▶ [ASSIGNMENT]
Print, please, the line that contains "Viewport: 1403px width, 840px" and each line after it to the end of the entries, unchanged and with nothing else.

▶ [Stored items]
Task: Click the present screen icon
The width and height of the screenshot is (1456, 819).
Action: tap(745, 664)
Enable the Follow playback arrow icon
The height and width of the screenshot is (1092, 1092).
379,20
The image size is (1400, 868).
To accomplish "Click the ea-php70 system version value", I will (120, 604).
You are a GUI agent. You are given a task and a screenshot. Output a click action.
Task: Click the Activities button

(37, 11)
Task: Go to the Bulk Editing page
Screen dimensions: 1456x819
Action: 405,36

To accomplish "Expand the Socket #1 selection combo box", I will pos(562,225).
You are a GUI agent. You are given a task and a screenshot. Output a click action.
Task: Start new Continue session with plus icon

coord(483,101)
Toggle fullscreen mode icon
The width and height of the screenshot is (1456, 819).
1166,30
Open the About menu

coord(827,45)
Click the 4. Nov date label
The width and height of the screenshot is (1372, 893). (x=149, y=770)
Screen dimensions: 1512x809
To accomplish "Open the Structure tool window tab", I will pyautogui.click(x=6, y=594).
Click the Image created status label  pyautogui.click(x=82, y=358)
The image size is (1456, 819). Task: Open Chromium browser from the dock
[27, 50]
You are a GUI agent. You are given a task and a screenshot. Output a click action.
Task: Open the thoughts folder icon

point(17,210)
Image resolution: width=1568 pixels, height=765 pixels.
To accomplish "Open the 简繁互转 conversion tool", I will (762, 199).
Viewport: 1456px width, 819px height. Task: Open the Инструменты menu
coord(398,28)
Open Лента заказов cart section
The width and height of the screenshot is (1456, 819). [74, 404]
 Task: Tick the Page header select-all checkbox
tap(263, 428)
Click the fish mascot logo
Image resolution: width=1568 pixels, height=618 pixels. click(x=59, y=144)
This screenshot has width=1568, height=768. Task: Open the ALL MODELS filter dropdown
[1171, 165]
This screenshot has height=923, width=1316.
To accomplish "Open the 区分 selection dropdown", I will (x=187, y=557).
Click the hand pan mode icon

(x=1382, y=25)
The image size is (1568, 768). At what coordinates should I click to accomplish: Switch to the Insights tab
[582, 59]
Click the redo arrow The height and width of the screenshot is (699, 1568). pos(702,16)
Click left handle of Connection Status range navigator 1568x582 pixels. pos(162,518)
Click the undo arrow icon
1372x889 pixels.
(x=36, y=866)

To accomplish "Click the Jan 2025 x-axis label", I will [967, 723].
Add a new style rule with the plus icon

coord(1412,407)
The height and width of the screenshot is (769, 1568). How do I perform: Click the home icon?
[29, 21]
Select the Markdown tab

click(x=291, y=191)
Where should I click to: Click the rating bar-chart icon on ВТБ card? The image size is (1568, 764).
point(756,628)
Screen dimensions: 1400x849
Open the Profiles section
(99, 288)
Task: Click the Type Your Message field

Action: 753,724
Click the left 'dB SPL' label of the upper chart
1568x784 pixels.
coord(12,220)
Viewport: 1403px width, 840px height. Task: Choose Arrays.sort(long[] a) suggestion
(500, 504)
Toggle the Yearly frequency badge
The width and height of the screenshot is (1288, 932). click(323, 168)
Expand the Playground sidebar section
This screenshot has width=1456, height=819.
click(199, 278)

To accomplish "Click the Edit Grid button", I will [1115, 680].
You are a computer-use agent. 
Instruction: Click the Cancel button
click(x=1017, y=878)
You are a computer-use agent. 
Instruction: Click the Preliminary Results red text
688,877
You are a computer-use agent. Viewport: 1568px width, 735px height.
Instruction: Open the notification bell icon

▶ [REPLY]
Viewport: 1403px width, 840px height. Task: Choose Arrays.sort(long[] a) suggestion
(500, 504)
Toggle the Yearly frequency badge
The width and height of the screenshot is (1288, 932). click(323, 168)
Expand the Playground sidebar section
This screenshot has width=1456, height=819.
click(199, 278)

To accomplish "Click the Edit Grid button", I will [1115, 680].
You are a computer-use agent. 
Instruction: Click the Cancel button
click(x=1017, y=878)
You are a computer-use agent. 
Instruction: Click the Preliminary Results red text
688,877
You are a computer-use agent. Viewport: 1568px width, 735px height.
Instruction: Open the notification bell icon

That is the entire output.